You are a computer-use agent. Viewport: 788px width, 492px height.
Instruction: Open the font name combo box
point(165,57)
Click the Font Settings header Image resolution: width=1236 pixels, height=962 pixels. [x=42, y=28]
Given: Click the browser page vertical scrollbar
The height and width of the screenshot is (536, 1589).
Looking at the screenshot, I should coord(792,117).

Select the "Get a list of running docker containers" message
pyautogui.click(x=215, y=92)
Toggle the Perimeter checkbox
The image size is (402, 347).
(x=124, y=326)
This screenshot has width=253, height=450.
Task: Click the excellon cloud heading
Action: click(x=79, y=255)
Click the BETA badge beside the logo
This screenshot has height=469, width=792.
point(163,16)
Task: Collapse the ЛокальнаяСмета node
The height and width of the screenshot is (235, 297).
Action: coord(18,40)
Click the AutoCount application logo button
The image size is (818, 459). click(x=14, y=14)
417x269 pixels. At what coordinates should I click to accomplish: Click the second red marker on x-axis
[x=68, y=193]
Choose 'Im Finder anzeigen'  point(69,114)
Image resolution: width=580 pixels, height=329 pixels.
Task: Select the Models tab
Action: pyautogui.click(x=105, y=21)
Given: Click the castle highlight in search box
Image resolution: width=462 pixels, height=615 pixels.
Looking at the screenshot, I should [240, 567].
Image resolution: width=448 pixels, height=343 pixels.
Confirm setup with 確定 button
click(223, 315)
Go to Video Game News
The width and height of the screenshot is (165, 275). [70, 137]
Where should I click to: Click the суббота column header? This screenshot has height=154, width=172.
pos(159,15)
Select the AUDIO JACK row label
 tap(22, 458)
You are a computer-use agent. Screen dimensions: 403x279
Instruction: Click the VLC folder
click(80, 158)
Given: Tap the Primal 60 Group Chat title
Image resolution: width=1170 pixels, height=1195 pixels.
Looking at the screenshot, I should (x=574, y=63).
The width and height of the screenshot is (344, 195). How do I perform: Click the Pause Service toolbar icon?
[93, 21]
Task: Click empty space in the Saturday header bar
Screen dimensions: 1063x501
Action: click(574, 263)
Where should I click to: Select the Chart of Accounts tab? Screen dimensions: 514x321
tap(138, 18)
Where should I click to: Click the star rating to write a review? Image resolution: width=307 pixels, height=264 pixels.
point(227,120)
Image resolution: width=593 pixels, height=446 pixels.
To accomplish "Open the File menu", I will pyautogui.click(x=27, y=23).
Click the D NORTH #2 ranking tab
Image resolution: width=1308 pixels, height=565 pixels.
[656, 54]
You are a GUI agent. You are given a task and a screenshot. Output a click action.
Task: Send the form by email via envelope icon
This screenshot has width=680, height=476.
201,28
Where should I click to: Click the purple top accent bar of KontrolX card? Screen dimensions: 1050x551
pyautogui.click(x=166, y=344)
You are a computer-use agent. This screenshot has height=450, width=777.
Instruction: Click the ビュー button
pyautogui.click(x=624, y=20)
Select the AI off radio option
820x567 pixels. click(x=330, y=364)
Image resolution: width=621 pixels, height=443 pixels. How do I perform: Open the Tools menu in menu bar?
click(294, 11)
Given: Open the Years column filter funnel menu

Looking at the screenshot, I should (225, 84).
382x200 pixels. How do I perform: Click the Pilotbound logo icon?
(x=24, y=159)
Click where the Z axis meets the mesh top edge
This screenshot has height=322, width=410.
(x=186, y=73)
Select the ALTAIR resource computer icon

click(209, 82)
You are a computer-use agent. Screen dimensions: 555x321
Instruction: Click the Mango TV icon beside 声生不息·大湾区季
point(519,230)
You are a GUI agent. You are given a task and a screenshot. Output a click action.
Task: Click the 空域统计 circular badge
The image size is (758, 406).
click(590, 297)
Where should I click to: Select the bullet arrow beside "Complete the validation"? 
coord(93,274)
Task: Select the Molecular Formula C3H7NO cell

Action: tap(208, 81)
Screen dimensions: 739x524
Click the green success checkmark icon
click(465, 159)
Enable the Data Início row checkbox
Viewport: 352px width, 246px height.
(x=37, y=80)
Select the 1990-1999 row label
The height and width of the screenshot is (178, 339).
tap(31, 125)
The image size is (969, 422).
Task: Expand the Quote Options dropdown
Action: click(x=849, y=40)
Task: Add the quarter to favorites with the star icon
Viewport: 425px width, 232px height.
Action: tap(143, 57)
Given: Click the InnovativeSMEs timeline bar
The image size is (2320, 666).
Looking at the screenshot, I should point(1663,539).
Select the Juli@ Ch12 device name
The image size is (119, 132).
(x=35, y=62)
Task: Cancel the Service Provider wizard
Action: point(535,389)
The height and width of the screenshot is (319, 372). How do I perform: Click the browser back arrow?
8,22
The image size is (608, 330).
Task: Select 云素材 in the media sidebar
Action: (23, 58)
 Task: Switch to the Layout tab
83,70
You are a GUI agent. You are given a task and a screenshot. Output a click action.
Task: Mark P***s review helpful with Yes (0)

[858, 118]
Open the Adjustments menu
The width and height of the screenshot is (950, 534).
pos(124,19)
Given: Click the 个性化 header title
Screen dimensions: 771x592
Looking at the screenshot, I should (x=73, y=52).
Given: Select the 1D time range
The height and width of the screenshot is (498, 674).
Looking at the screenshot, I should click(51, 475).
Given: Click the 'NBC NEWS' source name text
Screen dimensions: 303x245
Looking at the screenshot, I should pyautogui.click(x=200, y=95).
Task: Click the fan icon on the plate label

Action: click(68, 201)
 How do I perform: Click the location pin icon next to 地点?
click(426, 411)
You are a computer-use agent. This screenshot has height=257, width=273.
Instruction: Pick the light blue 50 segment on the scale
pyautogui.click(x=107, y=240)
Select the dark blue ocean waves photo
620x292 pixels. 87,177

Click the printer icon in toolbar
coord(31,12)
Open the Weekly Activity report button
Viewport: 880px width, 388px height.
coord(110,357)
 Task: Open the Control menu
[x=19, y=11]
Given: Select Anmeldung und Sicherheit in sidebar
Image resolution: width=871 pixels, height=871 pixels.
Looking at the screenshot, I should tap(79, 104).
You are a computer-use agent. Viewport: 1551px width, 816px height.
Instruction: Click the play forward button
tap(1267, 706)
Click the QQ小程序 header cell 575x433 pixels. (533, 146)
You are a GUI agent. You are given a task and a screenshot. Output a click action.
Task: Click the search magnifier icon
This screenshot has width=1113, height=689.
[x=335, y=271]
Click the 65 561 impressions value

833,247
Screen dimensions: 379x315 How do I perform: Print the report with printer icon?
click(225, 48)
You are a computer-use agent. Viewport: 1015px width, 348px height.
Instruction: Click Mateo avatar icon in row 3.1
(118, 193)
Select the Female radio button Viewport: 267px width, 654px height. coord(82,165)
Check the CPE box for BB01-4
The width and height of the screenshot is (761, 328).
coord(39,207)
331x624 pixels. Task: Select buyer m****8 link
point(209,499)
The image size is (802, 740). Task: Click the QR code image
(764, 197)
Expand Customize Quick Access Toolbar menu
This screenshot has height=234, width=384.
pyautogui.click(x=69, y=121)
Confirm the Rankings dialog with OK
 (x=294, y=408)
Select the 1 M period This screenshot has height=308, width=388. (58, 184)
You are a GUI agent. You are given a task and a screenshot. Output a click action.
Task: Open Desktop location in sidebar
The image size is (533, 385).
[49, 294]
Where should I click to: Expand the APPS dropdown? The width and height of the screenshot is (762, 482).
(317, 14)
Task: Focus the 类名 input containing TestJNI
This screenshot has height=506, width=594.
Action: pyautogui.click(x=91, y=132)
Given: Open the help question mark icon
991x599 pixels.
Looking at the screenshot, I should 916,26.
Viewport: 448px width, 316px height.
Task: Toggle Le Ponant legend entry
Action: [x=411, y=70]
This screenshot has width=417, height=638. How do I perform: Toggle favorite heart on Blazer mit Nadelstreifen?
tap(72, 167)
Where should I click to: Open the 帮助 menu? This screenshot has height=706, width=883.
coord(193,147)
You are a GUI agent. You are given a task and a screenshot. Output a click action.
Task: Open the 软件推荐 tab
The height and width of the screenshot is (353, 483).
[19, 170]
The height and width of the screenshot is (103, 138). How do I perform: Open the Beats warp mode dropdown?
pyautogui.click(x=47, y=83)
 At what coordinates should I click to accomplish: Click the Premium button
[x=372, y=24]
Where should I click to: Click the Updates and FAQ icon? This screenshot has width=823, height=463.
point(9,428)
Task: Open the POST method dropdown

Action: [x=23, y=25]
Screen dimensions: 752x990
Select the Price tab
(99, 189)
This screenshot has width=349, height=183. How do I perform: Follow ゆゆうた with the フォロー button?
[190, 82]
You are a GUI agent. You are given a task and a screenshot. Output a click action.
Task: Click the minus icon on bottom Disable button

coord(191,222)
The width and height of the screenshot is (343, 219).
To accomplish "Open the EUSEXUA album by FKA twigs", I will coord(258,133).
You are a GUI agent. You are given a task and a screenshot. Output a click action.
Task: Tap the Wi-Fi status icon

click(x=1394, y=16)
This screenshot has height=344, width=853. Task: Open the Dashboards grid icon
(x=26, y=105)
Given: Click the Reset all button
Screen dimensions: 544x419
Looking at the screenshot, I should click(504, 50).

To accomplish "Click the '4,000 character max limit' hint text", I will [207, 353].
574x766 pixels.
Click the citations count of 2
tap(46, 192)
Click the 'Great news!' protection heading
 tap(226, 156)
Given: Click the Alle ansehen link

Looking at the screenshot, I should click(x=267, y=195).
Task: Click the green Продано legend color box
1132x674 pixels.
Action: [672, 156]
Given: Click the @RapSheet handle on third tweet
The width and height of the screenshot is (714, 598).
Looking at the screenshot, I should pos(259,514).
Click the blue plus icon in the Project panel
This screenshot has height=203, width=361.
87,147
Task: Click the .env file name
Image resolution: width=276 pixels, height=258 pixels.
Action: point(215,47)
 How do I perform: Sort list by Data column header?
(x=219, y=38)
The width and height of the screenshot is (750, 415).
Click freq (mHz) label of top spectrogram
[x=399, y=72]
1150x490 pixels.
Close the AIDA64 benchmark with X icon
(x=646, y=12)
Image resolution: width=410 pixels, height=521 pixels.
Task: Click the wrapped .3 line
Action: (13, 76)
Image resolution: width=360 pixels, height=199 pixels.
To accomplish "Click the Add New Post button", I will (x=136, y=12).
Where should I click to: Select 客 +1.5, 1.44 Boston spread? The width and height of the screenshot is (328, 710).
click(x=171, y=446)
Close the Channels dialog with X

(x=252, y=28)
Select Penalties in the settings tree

WORK REQUEST –
Retype only this portion of the data above: the line containing "Image resolution: width=871", the line containing "You are a computer-use agent. Viewport: 1015px", and all lines between them, exactly.

OUTPUT –
Image resolution: width=871 pixels, height=871 pixels.
Looking at the screenshot, I should tap(79, 104).
You are a computer-use agent. Viewport: 1551px width, 816px height.
Instruction: Click the play forward button
tap(1267, 706)
Click the QQ小程序 header cell 575x433 pixels. (533, 146)
You are a GUI agent. You are given a task and a screenshot. Output a click action.
Task: Click the search magnifier icon
This screenshot has width=1113, height=689.
[x=335, y=271]
Click the 65 561 impressions value

833,247
Screen dimensions: 379x315 How do I perform: Print the report with printer icon?
click(225, 48)
You are a computer-use agent. Viewport: 1015px width, 348px height.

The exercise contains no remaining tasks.